A hot iron ball is dropped into 200g of cooler water. The water temperature increases by 2.0 degrees C and the temperature of the ball decreases by18.6 degrees C. What is the mass of the ball
mass ball x specific heat Fe x (Tfinal - Tinitial) + mass H2O x specific heat H2O x (Tfinal - Tinitial) = 0
mass ball x specific heat ball x (-18.6) + 200 x specific heat H2O x (2)
Look up specific heat Fe and specific heat H2O, substitute those numbers and solve for mass Fe ball.
Post your work if you get stuck.
To determine the mass of the iron ball, we can use the principle of energy conservation. The heat lost by the iron ball is equal to the heat gained by the water.
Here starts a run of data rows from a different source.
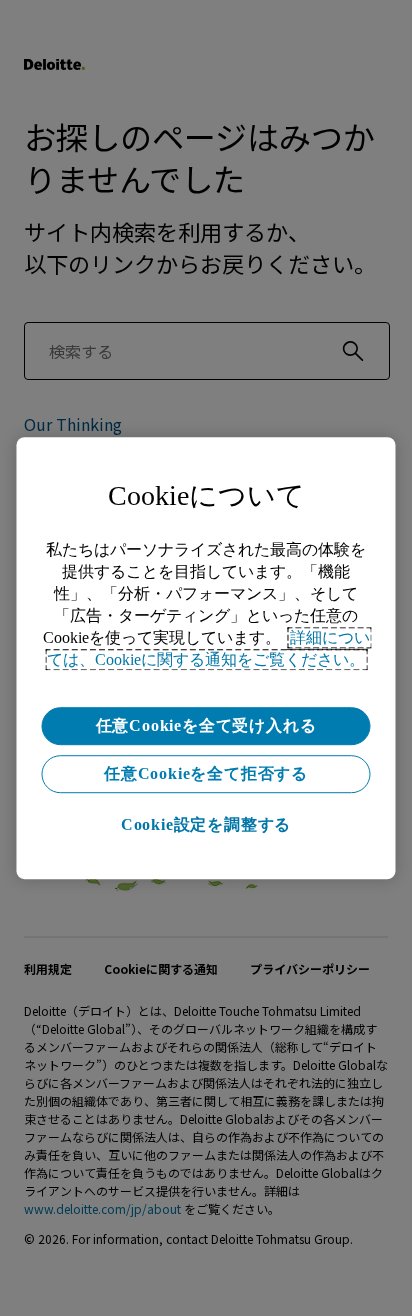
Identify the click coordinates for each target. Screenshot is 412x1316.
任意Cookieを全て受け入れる (206, 725)
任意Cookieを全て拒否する (206, 773)
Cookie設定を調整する (206, 824)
We can use the following formula to calculate the heat exchange:
Q = m1 * c1 * ΔT1 = m2 * c2 * ΔT2
where:
Q is the heat transferred (in joules),
m1 is the mass of the iron ball (in grams),
c1 is the specific heat capacity of iron (in J/g·°C),
ΔT1 is the change in temperature of the iron ball (in °C),
m2 is the mass of the water (in grams),
c2 is the specific heat capacity of water (in J/g·°C),
ΔT2 is the change in temperature of the water (in °C).
Given values:
ΔT1 (change in temperature of the iron ball) = -18.6 °C
ΔT2 (change in temperature of the water) = 2.0 °C
m2 (mass of water) = 200 g
c2 (specific heat capacity of water) = 4.184 J/g·°C (approximately)
Using this formula, we can rearrange it to solve for m1 (mass of the iron ball):
m1 = (m2 * c2 * ΔT2) / (c1 * ΔT1)
Now, we can substitute the known values into this formula:
m1 = (200 g * 4.184 J/g·°C * 2.0 °C) / (-18.6 °C)
Simplifying this equation will give us the mass of the iron ball.